Megan McArdle - Megan McArdle is a senior editor for The Atlantic who writes about business and economics. She has worked at three start-ups, a consulting firm, an investment bank, a disaster recovery firm at Ground Zero, and The Economist. More

Megan was born and raised on the Upper West Side of Manhattan, and yes, she does enjoy her lattes, as well as the occasional extra-dry skim-milk cappuccino. Her checkered work history includes three start-ups, four years as a technology project manager for a boutique consulting firm, a summer as an associate at an investment bank, and a year spent as sort of an executive copy girl for one of the disaster-recovery firms at Ground Zero … all before the age of 30.

While working at Ground Zero, Megan started Live From the WTC, a blog focused on economics, business, and cooking. She may or may not have been the first major economics blogger, depending on whether we are allowed to throw outlying variables such as Brad Delong out of the set. From there it was but a few steps down the slippery slope to freelance journalism. She has worked in various capacities for The Economist, where she wrote about economics and oversaw the founding of Free Exchange, the magazine's economics blog. She has also maintained her own blog, Asymmetrical Information, which moved to The Atlantic, along with its owner, in August 2007.

Megan holds a bachelor's degree in English literature from the University of Pennsylvania and an M.B.A. from the University of Chicago. After a lifetime as a New Yorker, she now resides in northwest Washington, D.C., where she is still trying to figure out what one does with an apartment larger than 400 square feet.
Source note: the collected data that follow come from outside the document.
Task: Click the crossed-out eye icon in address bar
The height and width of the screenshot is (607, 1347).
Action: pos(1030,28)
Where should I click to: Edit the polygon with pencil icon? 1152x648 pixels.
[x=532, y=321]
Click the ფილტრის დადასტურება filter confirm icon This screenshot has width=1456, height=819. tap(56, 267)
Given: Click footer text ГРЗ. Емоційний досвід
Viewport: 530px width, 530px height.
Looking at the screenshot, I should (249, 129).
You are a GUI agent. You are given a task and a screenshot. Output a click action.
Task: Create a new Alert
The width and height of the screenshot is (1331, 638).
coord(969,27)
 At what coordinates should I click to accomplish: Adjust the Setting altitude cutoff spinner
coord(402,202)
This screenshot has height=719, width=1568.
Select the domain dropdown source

Taxation and the right of exit

By Megan McArdle
Dec 28 2007, 8:39 AM ET Comment

The Economist's Free Exchange writes that many higher-earning Danes are voting on its tax regime . . . with their feet:

None of this is to say that the strains of commitment in Denmark have imperiled its stability in the near term. But as the low-tax, high-growth EU entrants from the east close in on the west, competition for both human and financial capital will intensify, drawing away ever more well-educated, cosmopolitan Danes-- unless they are given sufficient incentive to stay put. In effect, free migration within Europe allows wealthier Danes to bargain to keep a greater portion of their earnings. The interesting question is how hard they will bargain.


The numbers don't seem that large, but they come out of Denmark's most valuable human capital; the immigrants flowing the other way tend to be much lower skilled.

It is hard for high levels of taxation to survive a right of exit; Europe has mostly been protected (so far) by its many languages, which make it harder to move. But as the EU increases labor mobility, expect to hear more about harmful tax competition. Or more American-style efforts to keep the citizenry from moving abroad to work1.


1In case you didn't know, America, alone among developed countries, taxes the foriegn earnings of its expatriates. Also alone among developed countries, it holds you liable for taxes ten years after you renounce your citizenship, and confiscates your property if it determines that you have renounced your citizenship for the purposes of tax avoidance.